A total of consecutive 2000 coronary CT angiography (CCTA) examinations were included in this study. Exclusion criteria included PCI or CABG surgery, poor quality images. In the model training process, the data were randomly spitted into three sets (the training set, validation set and test set) with a 3:1:1 ratio. The training set, validation set and test set were used for training model, tuning model and evaluating model performance respectively. This diagnostic performance of this system has been validated and reported in a recent published work37.

Image labeling

Before training, the aorta, coronary artery and plaques were labeled on each image by a multi-layer manually annotation system consisting of multiple layers of trained graders. The first layer of graders is comprised of radiologists who had knowledge of medical imaging and coronary anatomy. The second layer of graders is comprised of radiologists with more than three years of work experience in radiology, which is a preliminary inspection of the accuracy of the label. The third and final layer of graders was consistence of experienced experts with over five years of work experience who verify the correctness of label of each image.

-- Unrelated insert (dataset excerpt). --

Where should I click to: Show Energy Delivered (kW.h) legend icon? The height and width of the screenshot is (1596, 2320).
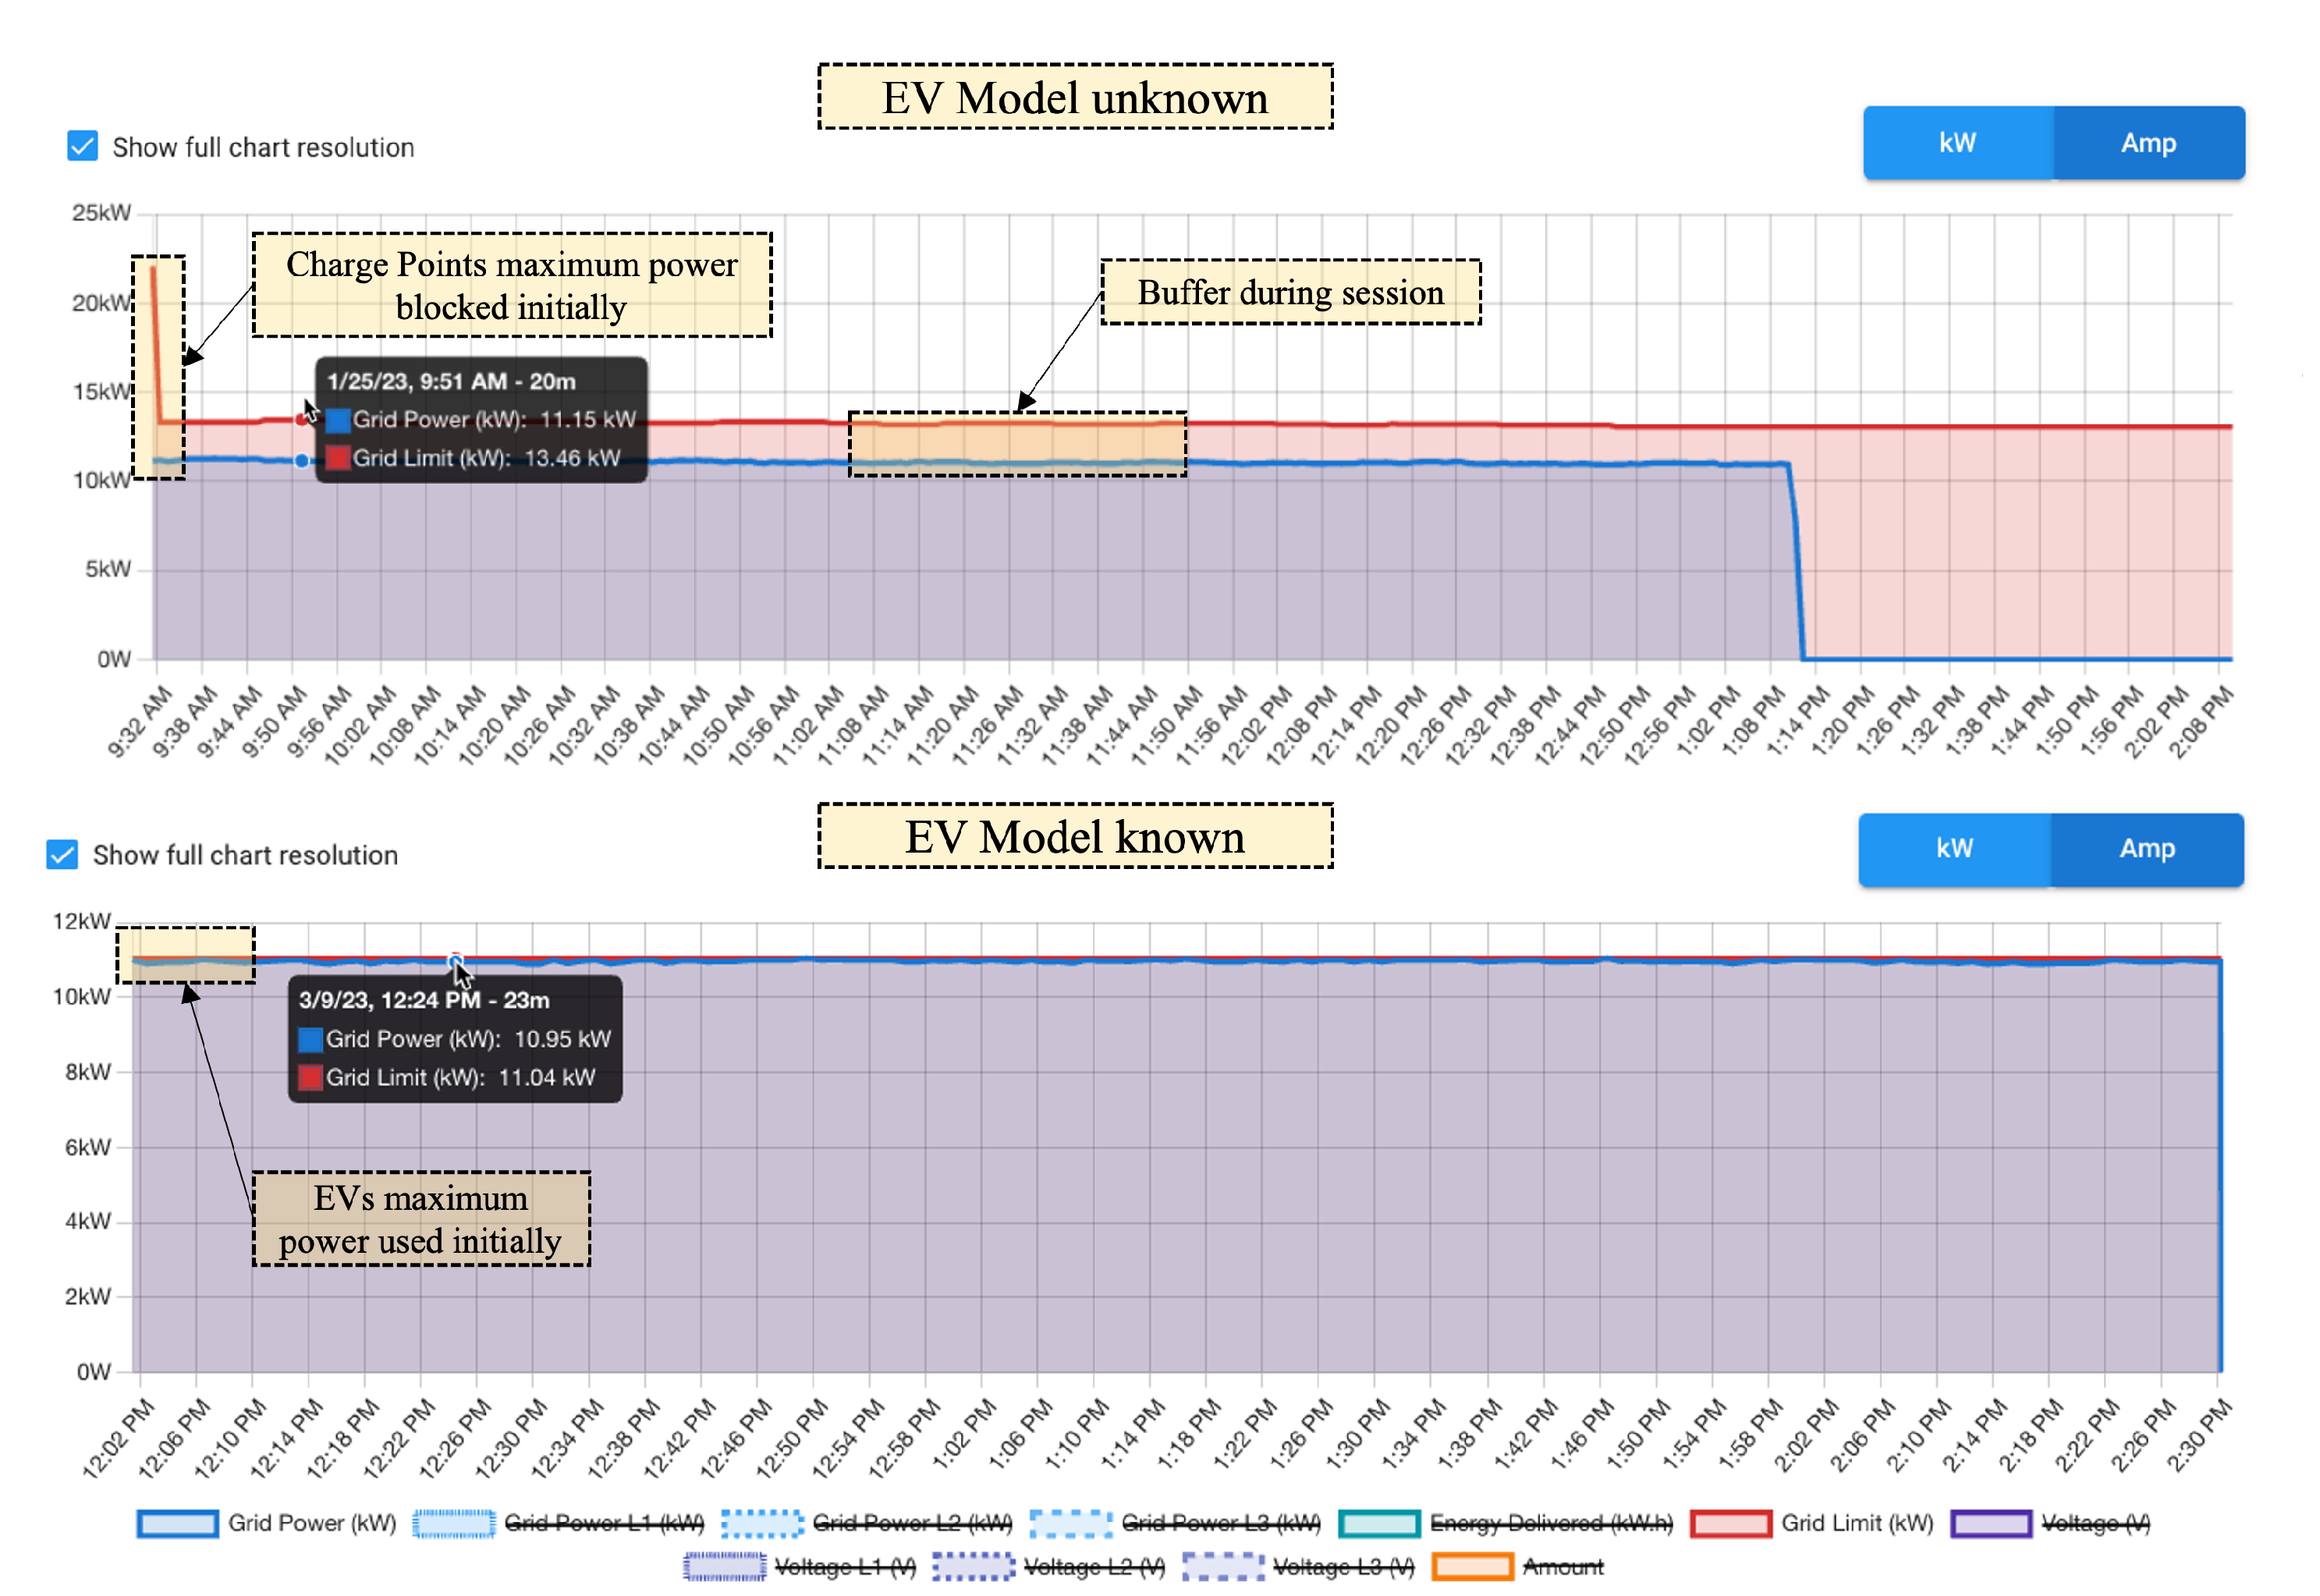coord(1381,1525)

Auto coronary segmentation and stenosis detection

The process of our proposed Deep Convolutional Neural Network mainly contained two steps:

(1) Coronary tree segmentation. In this study, we adopted an improved 3-dimensional(3D) U-Net architecture added a Bottle-Neck design for segmentation coronary arteries and aorta, then a Growing Iterative Prediction Network (GIPN) model was developed to solve the problem of vascular segmentation fracture, final the full coronary tree segmentation was obtained. The original 3D U-net architecture has four layers for encoder and decoder respectively, to improve the architecture of 3D U-net, we added a bottle-neck design between each two layers of 3D U-net, the bottle-neck design used 1 × 1, 3 × 3 and 1 × 1 convolutions. The improved 3D U-Net architecture totally had 33 layers. The GIPN model used a crop size of 64 × 64 × 64 for fracture sites of vascular segmentation and applied 3D U-net architecture for repairing the fractures.

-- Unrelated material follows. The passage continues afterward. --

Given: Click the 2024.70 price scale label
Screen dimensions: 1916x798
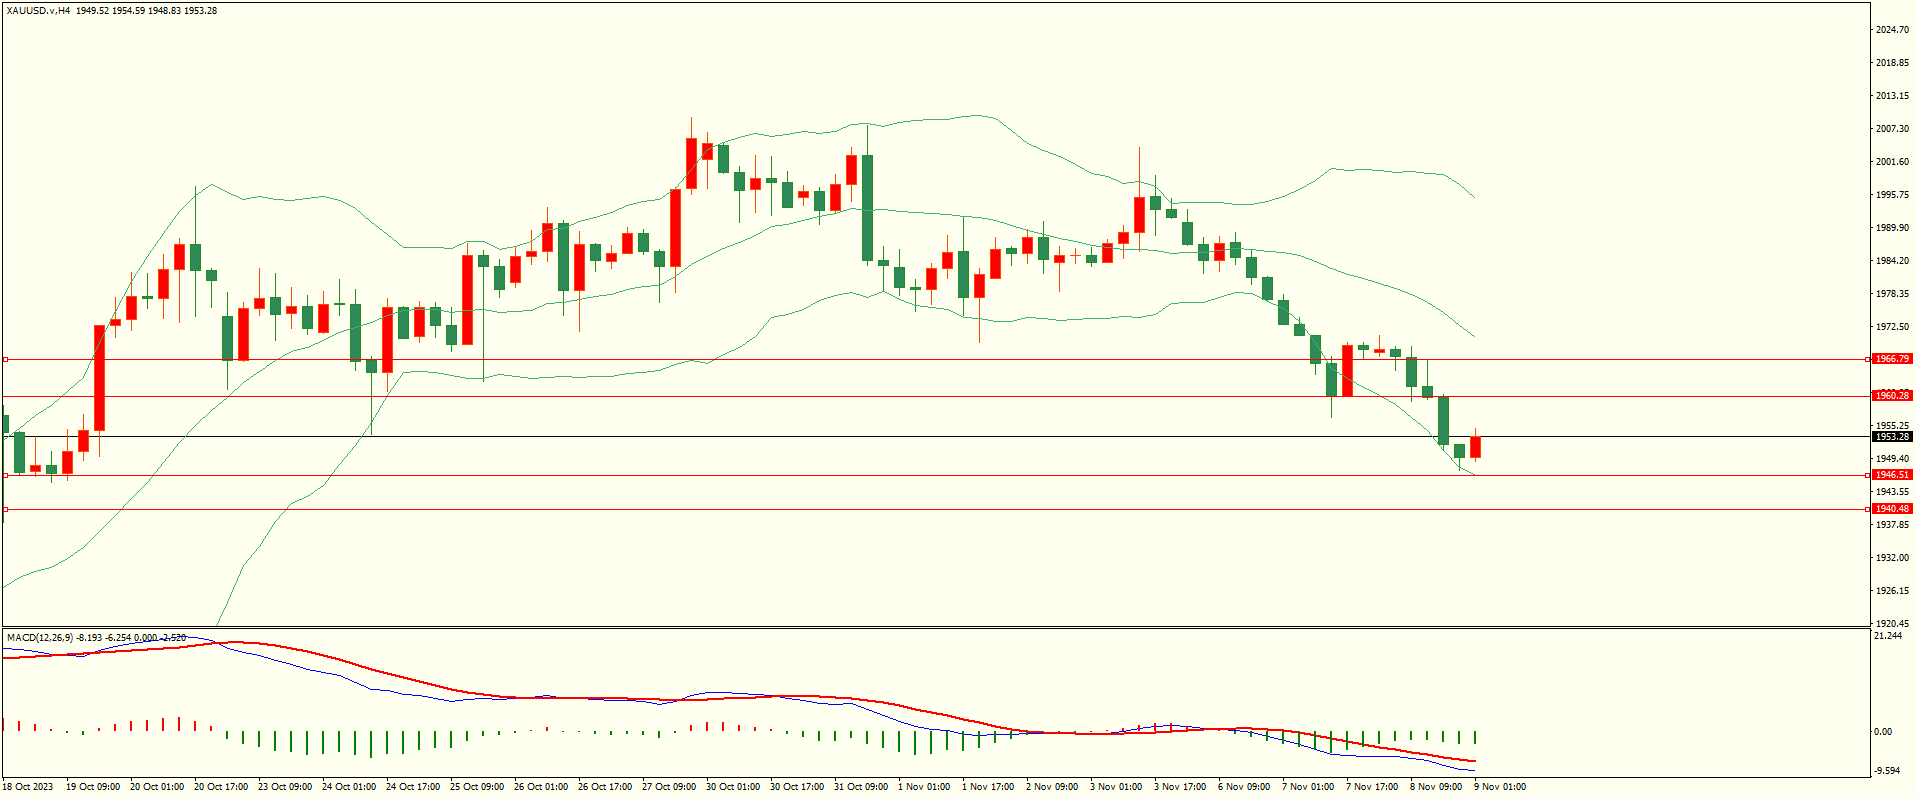Looking at the screenshot, I should tap(1891, 30).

(2) Stenosis detection. Based on coronary tree segmentation, multiple planner reformat (MPR), curve plannar reformat (CPR), maximum intensity projection (MIP) and volume rendering (VR) images were reconstructed. To detect stenosis, we developed a 3D segmentation neural network and a one-dimensional sequence checking hybrid technique. Firstly, a 3D segmentation neural network was applied to MRP and CPR images to detect stenosis, and then a one-dimensional sequence checking algorithm was used to reduce false positive results.

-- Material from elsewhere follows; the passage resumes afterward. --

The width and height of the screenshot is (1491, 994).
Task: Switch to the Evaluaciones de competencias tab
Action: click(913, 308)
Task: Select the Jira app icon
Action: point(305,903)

Last, the structured report was showed based the model. The CAD-RADS category was shown based on the structured report (Fig. 2).

Figure 2
figure 2

Patients’ of CAD-RADS grades evaluated by DL-based CCTA and BAC detected on breast mammograms. (AD): Patient with CAD-RADS grade 0 (A, B) with absence of BAC (C, D). (EH): Patient with CAD-RADS grade 1 (E, F) with absence of BAC (G, H). (IL): Patient with CAD-RADS grade 2 (I, J) with absence of BAC (K, L). (MP): Patient with CAD-RADS grade 3 (M, N) with presence of BAC (O, P). (QT): Patient with CAD-RADS grade 4A (Q, R) with presence of BAC (S, T). (UX): Patient with CAD-RADS grade 4B (U, V) with presence of BAC (W, X). (Yb): Patient with CAD-RADS grade 5 (Y, Z) with presence of BAC (a, b). Red arrows indicate coronary stenosis or occlusion and yellow arrows indicate BAC.

Statistical analysis

Continuous variables were presented as mean ± SD, and categorical variables were presented as frequencies and percentages. Quantitative data were compared using Student’s t test, chi-square test, and Fisher exact test, as appropriate. Univariate logistic analysis was performed to examine the effects of various characteristics on CAD-RADS ≥ 3. Multivariate logistic analysis were performed to evaluate whether BAC and clinical variables maintained independent associations with CAD-RADS ≥ 3 with adjusted variables using the enter method. Results were shown as odds ratio (OR) and corresponding 95% CI. A 2-sided of P < 0.05 was considered as statistically significant. All statistical analysis was performed using SPSS version 13 (SPSS, Inc., Chicago, IL).